Classée Monument Historique par arrêté du 12 novembre 1990 pour ses façades et toitures (à l’exception du clocher), l’église bénéficie de restaurations majeures au début des années 2000. Le clocher en béton est reconstruit en 1991, suivi par la rénovation des couvertures et façades entre 2003 et 2006, sous la direction de Gérard Jacqua, architecte des Bâtiments de France. L’édifice, propriété mixte de la commune et de l’État, est réinauguré en 2006 par Mgr Michel Méranville.

L’architecture de l’église combine des éléments en pierre de taille (élévation, encadrements des baies) et des moellons, avec des sols initialement revêtus de carreaux de terre cuite. À l’intérieur, les autels en marbre, dont celui du Sacré-Cœur inauguré en 1878, témoignent de l’influence artistique métropolitaine, tandis que le chemin de croix monumental, partant de l’arrière de l’église, mène au calvaire situé à 59 mètres d’altitude.

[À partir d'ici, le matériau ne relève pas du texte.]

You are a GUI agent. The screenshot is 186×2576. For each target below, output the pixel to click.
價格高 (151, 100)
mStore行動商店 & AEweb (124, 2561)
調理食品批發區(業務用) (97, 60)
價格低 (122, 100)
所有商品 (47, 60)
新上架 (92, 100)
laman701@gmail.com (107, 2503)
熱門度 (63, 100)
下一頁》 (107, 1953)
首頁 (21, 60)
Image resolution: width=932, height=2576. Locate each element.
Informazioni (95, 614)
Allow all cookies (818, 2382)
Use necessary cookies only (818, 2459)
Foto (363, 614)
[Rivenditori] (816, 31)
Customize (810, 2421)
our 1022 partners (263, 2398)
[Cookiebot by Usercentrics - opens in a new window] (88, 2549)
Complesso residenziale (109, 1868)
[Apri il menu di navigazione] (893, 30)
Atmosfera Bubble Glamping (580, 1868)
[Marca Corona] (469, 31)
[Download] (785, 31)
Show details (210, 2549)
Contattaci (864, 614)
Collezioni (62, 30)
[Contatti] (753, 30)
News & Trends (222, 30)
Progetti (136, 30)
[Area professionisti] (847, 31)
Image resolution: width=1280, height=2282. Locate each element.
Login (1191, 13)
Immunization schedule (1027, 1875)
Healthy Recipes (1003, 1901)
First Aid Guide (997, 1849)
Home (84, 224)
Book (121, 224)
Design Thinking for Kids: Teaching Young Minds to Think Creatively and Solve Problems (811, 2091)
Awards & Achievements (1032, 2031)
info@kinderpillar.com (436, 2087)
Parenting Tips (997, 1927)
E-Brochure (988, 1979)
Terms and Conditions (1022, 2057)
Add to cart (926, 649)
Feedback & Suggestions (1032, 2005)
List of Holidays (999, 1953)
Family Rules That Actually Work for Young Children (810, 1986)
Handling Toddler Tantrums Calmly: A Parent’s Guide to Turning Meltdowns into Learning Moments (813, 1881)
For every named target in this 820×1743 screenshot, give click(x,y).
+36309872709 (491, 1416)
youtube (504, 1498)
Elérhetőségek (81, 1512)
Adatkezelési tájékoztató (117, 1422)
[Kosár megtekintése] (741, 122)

Ce site reste un symbole religieux et culturel majeur pour la population locale.

Les sources historiques, notamment les travaux de Joseph Rennard (La Martinique : historique des paroisses, 1951), soulignent le rôle central de l’église dans la vie communautaire, depuis sa fondation jusqu’à ses restaurations contemporaines. Son inscription aux Monuments Historiques et sa localisation au cœur du bourg en font un patrimoine emblématique de la Martinique, mêlant héritage colonial, résilience face aux catastrophes naturelles et dévotion populaire.